I have both a 2 year old wrist computer and a mechanical depth gauge in my console. Both are rather bottom end as far a price, but both agree exactly on the indicated depth. Of course both could be exactly wrong.
 
One of my instructors introduced me to the concept of "Scuba Math". You round off, you extrapolate, you fudge, you give yourself a margin of error, and you don't spend a lot of effort calculating things out to eight decimal places because:

No-Decompression Limits are not absolutes that can be calculated like the number of beans in a jar.

I'm no expert, but I understand NDLs to be something that will result in an "acceptable" number of DCI incidents. Every scuba class I've ever taken has emphasized that, even if you stay within the NDLs and ascent rates, you can still get bent, and nobody really knows why. One factor is that people are so different and unpredictable, you can never be absolutely certain that what works for one person will have the same result for everybody else every time.

So it doesn't make sense for our instruments to be all that accurate or precise; that would make them more expensive than they need to be.

This goes against my nature; I'd rather have a depth gauge accurate to 1%, and a watch accurate to 1 second a month, and a dive computer that's better than that. Shoot, I'm the kind of guy who'd rather have a car with gauges for everything instead of idiot lights, and discrete switches for everything instead of consolidated, automated controls. So it took a while for me to accept the value of "Scuba Math".
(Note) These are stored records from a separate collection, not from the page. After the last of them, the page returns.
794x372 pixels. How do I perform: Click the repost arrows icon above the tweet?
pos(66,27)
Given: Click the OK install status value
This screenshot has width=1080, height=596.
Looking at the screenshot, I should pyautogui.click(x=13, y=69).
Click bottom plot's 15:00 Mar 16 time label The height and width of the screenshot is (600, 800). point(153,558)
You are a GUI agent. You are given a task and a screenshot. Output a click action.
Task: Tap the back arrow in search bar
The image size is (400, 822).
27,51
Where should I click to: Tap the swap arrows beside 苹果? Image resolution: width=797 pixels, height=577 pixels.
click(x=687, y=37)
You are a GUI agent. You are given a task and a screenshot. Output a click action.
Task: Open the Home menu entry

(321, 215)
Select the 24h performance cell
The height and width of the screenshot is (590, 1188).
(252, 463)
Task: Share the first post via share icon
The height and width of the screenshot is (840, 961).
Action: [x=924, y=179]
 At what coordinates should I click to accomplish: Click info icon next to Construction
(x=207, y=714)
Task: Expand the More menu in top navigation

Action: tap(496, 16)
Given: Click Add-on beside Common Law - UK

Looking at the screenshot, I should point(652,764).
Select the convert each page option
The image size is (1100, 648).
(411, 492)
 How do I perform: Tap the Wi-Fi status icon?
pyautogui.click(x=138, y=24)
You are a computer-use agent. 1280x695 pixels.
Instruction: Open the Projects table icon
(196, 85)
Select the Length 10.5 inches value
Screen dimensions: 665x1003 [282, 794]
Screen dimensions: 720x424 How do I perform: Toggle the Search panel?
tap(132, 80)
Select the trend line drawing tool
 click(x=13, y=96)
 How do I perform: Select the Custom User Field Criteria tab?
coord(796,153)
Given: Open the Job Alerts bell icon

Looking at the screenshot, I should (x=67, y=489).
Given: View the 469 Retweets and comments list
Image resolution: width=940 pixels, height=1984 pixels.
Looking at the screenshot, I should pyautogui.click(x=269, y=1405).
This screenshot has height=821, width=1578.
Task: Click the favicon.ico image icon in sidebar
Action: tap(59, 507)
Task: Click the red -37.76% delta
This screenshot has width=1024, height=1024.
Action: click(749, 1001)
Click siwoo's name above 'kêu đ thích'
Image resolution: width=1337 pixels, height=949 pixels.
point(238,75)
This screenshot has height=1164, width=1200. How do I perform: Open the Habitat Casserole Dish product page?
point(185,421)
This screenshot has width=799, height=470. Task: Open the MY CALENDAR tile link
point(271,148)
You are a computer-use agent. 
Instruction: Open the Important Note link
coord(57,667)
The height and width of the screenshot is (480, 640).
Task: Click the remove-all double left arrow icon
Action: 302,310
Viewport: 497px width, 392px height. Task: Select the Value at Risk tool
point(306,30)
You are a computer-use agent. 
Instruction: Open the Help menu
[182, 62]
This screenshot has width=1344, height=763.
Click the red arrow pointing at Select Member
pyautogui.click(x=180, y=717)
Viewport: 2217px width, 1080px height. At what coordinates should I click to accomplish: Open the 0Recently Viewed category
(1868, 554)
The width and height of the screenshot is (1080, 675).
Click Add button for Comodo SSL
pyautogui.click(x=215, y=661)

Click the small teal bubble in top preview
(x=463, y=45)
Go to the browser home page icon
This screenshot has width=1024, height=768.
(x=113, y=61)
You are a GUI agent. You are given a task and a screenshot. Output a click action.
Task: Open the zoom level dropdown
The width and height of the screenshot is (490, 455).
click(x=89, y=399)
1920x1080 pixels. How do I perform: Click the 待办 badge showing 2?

The main thing to take away is: this is another good reason not to push the limits.
 
I suppose you were in salt water, at sea level?

My Oceanic computers do not have a switch for salt or fresh so I can see some possible confusion there, maybe 2%?

They do auto adjust for altitude if activated in air pressure reflective of a certain altitude; I do not recall the change level off hand, but I wonder if they do adjust for freshwater at altitude. Their altitude reading are + 1,000 feet so there is another variance.

We need to do a comparison next time we go out.
 
From my experience, it isn't all that uncommon to have two depth measurement tools (one computer, one analog gauge; two computers, etc.) show slight differentiating depths. From the (few) test I've done, computers tend to be slightly more accurate than analog gauges, though this is not a 100 % guarantee. My tests also showed that all gauges we tried tended to show a slighter greater depth than the actual depth, making your dives slightly more conservative than what the depth gauge reads. This was usually within the +/- 1 foot range (so don't start thinking you can go further down because "oh well, the gauge is a bit off, anyway" :wink:).

However, almost 10 feet of difference is a bit much. Check if any settings in the computer might be to blame (salt vs. fresh water, if it has that option, etc.). And if you have the opportunity, I'd recommend doing a test of both against a known depth. Or simply hand both in to a certified shop, tell them the problem and let them look at it.